• ABOUT THIS TASK: Repeat nothing but the lines below running from the one containing "2019年5月 (44, 1296)" to the one containing "メリハリをつけながら辛くないダイエット (356, 49)". Keep both end lines.

[Stored data entries]
*****
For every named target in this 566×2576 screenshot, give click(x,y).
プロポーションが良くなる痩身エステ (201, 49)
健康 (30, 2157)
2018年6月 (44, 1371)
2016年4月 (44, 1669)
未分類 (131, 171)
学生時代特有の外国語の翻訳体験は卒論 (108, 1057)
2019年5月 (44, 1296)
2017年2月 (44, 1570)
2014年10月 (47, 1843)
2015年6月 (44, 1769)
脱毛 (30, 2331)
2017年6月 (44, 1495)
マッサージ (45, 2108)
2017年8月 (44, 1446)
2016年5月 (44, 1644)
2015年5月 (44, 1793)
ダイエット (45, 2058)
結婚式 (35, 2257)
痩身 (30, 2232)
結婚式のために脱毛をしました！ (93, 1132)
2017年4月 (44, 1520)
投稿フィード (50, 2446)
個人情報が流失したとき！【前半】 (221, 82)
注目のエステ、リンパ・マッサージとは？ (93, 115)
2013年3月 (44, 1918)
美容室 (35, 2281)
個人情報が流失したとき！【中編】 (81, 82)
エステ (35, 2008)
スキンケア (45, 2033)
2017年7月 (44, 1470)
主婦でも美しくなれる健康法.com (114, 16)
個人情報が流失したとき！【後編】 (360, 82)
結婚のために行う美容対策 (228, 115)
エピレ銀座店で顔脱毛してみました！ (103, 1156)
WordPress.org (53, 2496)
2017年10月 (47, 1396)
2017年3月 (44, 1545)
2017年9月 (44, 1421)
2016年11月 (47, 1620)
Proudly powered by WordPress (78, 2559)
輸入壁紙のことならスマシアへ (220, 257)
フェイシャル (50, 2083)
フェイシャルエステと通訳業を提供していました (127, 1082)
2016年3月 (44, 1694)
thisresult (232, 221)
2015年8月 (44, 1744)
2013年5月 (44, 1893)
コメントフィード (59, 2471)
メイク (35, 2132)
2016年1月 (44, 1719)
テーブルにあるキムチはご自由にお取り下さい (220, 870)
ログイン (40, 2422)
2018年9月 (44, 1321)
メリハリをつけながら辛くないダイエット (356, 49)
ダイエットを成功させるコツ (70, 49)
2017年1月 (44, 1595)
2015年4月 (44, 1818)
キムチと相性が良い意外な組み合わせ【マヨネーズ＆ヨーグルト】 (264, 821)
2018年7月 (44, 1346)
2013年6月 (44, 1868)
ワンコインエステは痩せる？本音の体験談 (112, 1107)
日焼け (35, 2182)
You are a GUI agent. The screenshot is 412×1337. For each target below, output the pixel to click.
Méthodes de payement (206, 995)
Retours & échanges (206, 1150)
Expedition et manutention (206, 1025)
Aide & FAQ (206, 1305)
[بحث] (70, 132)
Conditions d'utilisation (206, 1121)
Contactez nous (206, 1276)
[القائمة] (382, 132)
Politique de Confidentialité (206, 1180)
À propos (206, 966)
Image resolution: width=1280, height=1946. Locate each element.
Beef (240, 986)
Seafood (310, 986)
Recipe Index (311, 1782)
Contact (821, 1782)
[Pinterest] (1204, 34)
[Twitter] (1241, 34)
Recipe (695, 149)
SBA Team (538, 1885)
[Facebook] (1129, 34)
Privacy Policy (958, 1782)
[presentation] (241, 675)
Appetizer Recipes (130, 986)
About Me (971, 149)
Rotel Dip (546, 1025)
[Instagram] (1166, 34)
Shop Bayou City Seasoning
*****
• REPLY:
2019年5月 (44, 1296)
2017年2月 (44, 1570)
2014年10月 (47, 1843)
2015年6月 (44, 1769)
脱毛 (30, 2331)
2017年6月 (44, 1495)
マッサージ (45, 2108)
2017年8月 (44, 1446)
2016年5月 (44, 1644)
2015年5月 (44, 1793)
ダイエット (45, 2058)
結婚式 (35, 2257)
痩身 (30, 2232)
結婚式のために脱毛をしました！ (93, 1132)
2017年4月 (44, 1520)
投稿フィード (50, 2446)
個人情報が流失したとき！【前半】 (221, 82)
注目のエステ、リンパ・マッサージとは？ (93, 115)
2013年3月 (44, 1918)
美容室 (35, 2281)
個人情報が流失したとき！【中編】 (81, 82)
エステ (35, 2008)
スキンケア (45, 2033)
2017年7月 (44, 1470)
主婦でも美しくなれる健康法.com (114, 16)
個人情報が流失したとき！【後編】 (360, 82)
結婚のために行う美容対策 (228, 115)
エピレ銀座店で顔脱毛してみました！ (103, 1156)
WordPress.org (53, 2496)
2017年10月 (47, 1396)
2017年3月 (44, 1545)
2017年9月 (44, 1421)
2016年11月 (47, 1620)
Proudly powered by WordPress (78, 2559)
輸入壁紙のことならスマシアへ (220, 257)
フェイシャル (50, 2083)
フェイシャルエステと通訳業を提供していました (127, 1082)
2016年3月 (44, 1694)
thisresult (232, 221)
2015年8月 (44, 1744)
2013年5月 (44, 1893)
コメントフィード (59, 2471)
メイク (35, 2132)
2016年1月 (44, 1719)
テーブルにあるキムチはご自由にお取り下さい (220, 870)
ログイン (40, 2422)
2018年9月 (44, 1321)
メリハリをつけながら辛くないダイエット (356, 49)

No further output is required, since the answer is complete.